» **WHAT YOU NEED TO DO**: Convert the items from the line containing "Identify the location of legend-item-2: 2" through the line containing "(890, 459).", inclusive, into a Markdown table with the columns Row and Line, leaving out any blank lines.

» **DATA**:
--------

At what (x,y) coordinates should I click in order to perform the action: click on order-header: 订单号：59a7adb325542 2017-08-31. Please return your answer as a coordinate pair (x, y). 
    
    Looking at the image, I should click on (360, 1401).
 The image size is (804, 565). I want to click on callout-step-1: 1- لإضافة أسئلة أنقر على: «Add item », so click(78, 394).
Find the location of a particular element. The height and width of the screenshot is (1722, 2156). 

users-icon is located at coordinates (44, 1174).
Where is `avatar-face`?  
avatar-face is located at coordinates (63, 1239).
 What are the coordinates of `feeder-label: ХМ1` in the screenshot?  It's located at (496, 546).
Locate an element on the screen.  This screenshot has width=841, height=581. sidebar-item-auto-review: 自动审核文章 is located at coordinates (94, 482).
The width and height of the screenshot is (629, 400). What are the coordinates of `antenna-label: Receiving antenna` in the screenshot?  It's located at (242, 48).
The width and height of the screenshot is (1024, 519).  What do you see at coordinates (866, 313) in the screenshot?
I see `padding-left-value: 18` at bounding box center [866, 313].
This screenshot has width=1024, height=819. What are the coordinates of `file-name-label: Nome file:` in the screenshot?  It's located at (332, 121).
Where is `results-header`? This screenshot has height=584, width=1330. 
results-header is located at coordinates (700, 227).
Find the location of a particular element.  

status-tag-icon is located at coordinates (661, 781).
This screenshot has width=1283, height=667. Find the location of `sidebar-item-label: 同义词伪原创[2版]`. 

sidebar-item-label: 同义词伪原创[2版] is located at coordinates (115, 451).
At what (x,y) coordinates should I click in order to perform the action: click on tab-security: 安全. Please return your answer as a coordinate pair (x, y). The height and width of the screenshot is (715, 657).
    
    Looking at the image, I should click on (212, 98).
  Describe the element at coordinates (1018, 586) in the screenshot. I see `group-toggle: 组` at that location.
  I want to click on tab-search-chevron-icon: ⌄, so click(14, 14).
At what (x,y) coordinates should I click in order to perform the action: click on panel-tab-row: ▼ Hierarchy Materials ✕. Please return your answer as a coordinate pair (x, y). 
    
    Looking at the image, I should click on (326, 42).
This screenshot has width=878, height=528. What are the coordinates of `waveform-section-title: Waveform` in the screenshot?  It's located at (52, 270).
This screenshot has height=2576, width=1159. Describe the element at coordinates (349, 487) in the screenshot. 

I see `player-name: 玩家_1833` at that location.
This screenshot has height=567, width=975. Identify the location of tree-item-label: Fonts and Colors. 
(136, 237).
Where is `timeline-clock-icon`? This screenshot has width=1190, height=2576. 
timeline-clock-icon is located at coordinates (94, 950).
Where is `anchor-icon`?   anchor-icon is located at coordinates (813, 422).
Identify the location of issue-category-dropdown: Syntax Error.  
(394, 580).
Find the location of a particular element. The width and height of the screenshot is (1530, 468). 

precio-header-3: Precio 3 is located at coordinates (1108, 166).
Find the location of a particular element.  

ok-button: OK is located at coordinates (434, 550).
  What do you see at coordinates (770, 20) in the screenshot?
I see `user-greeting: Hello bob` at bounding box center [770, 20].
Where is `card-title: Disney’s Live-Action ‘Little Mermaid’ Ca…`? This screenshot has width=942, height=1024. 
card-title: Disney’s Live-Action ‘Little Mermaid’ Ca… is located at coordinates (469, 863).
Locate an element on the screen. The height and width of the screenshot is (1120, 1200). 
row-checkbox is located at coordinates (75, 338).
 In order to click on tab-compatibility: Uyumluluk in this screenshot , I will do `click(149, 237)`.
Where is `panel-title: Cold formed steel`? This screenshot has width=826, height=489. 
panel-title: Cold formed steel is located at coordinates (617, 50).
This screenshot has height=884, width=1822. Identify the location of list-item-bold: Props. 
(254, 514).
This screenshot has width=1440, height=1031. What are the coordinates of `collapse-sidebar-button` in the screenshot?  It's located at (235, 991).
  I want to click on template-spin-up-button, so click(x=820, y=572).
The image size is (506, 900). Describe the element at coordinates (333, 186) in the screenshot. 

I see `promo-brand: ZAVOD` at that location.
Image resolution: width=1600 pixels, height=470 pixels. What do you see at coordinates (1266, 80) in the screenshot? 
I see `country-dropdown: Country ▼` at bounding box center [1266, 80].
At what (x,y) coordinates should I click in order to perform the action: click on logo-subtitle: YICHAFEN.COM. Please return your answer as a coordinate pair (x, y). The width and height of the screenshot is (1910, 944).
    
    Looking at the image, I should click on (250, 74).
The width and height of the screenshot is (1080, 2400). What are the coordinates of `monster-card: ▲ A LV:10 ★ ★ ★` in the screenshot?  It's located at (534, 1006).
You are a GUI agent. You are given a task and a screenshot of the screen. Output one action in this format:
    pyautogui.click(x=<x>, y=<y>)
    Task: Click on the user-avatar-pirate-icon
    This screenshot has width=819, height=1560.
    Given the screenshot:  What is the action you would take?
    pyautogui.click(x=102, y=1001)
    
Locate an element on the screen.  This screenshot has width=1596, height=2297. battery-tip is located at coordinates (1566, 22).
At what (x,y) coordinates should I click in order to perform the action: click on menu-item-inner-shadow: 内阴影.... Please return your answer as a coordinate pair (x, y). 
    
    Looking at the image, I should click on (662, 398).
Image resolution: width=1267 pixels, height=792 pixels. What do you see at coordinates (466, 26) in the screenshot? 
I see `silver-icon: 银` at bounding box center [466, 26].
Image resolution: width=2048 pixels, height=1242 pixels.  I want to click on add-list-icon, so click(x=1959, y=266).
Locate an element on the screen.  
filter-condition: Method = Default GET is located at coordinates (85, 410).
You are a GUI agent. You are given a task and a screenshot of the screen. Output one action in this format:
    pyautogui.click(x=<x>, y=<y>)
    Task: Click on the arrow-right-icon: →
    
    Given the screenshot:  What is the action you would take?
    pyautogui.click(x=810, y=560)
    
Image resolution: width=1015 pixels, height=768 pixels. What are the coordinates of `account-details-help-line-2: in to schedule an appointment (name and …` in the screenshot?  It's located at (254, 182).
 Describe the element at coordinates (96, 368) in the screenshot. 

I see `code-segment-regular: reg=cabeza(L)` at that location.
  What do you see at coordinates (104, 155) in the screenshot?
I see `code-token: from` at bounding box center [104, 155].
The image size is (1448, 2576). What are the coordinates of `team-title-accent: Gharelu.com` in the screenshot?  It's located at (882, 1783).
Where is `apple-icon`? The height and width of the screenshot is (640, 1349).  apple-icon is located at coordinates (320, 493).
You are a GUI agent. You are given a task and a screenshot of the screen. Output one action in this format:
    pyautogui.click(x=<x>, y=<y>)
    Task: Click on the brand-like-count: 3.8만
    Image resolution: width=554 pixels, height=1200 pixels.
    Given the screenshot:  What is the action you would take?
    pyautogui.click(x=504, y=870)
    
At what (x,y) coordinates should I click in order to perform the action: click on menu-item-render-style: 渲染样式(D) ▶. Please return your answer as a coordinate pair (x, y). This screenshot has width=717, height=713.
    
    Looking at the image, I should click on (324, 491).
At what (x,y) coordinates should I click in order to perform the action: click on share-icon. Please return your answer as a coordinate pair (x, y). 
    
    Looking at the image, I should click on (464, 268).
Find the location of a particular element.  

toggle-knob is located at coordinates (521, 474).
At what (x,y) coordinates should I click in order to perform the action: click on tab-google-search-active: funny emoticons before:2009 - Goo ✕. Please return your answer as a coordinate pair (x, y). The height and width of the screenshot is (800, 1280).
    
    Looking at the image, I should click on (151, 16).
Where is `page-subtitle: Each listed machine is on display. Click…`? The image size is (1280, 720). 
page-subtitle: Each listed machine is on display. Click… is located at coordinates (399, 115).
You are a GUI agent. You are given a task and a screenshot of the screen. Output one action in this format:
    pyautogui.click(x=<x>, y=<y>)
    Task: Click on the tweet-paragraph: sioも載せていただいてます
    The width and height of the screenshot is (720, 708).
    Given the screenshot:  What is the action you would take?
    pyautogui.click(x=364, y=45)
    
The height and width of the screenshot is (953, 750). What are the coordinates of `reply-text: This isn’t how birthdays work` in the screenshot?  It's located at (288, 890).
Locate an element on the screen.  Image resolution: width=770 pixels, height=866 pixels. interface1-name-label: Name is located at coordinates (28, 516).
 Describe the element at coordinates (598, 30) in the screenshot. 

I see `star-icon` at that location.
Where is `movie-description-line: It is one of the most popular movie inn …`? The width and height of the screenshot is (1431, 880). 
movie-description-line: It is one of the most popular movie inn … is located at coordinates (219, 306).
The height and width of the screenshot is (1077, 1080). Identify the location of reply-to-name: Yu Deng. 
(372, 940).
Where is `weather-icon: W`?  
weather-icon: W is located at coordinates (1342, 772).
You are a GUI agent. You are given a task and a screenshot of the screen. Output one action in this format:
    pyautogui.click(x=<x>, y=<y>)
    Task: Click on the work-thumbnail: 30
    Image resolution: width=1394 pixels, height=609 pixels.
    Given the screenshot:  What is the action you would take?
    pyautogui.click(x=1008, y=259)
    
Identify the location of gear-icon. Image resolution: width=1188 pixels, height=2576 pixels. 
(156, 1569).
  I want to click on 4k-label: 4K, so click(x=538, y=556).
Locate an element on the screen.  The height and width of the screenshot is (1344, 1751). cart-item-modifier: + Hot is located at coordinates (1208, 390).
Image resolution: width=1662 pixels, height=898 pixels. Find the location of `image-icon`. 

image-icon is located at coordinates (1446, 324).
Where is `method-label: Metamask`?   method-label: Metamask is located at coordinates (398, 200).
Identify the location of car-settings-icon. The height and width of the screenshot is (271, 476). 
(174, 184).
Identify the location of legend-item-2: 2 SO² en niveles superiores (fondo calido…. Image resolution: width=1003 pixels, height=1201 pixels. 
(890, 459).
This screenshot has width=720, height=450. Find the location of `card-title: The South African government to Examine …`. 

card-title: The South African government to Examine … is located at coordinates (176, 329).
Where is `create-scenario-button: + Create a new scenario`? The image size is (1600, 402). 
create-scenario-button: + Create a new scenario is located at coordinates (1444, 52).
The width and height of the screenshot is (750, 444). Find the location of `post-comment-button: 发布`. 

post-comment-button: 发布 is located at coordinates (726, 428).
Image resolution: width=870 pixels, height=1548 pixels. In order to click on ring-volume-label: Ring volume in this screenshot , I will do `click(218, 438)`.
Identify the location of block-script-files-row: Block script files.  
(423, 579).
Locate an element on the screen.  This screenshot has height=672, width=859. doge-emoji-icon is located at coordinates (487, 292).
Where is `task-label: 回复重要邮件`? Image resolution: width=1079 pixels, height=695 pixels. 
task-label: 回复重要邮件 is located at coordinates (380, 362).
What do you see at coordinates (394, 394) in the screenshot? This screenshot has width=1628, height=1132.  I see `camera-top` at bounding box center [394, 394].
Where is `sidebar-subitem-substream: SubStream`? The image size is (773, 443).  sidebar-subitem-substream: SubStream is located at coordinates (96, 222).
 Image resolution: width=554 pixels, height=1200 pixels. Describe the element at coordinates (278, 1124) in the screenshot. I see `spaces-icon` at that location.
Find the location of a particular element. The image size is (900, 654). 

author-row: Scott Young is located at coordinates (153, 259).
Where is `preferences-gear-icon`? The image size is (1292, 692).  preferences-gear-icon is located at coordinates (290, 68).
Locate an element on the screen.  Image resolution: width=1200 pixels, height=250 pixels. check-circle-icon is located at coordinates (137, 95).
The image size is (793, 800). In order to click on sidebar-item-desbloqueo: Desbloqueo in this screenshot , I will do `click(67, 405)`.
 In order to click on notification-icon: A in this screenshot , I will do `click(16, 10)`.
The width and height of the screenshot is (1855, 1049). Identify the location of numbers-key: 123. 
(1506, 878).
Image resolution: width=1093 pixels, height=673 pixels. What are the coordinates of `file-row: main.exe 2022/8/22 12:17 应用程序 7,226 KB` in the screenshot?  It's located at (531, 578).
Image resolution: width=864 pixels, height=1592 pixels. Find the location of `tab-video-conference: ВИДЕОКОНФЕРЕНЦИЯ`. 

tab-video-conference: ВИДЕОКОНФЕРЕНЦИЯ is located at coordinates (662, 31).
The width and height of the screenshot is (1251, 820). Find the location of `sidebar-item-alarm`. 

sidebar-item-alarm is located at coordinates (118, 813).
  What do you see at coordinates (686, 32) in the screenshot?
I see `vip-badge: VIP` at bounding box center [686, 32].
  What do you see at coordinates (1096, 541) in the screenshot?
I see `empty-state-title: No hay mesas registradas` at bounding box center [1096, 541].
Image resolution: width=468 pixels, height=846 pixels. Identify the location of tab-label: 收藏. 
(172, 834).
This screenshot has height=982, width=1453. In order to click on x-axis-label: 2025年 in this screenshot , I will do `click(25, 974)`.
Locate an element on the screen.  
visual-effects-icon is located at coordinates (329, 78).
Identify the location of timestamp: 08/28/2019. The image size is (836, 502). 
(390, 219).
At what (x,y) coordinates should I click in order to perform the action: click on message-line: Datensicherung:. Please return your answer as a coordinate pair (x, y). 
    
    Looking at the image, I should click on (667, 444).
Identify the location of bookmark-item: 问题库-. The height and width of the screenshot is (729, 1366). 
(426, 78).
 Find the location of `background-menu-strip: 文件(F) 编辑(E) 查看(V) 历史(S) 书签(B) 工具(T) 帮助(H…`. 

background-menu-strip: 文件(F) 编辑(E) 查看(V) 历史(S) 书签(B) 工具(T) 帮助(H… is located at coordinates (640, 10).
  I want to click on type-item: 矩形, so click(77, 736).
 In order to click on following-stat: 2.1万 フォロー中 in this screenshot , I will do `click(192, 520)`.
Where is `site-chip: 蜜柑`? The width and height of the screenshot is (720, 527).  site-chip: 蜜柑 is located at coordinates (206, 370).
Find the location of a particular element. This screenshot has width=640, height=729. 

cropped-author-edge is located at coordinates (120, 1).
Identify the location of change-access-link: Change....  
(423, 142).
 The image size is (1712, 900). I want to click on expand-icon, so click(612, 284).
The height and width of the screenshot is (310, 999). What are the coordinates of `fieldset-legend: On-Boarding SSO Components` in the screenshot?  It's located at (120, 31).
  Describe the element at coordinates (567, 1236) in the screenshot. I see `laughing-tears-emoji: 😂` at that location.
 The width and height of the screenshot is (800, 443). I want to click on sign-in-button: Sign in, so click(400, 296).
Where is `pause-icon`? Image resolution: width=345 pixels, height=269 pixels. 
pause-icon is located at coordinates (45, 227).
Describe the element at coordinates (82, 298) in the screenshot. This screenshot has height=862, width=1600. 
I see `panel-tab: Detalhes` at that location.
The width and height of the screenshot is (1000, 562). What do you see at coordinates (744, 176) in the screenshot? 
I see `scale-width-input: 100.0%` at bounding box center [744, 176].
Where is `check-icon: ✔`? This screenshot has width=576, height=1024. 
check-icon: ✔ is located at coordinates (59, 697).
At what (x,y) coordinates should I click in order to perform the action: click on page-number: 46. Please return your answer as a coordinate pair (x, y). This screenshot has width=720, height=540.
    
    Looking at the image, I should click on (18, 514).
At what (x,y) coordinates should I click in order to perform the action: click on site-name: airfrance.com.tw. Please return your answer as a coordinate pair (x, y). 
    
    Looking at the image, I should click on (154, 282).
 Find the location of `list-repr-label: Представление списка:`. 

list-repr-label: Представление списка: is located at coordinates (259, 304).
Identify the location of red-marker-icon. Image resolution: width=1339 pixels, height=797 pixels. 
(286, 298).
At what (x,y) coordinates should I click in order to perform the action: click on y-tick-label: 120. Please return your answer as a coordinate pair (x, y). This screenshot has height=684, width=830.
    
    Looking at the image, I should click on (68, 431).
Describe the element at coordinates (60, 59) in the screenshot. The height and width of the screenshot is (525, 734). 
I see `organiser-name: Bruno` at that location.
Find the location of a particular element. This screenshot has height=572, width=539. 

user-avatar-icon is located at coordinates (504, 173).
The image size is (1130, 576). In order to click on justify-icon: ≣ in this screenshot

--------

» **WRITTEN ANSWER**:
| Row | Line |
|---|---|
| 1 | Identify the location of legend-item-2: 2 SO² en niveles superiores (fondo calido…. Image resolution: width=1003 pixels, height=1201 pixels.  |
| 2 | (890, 459). |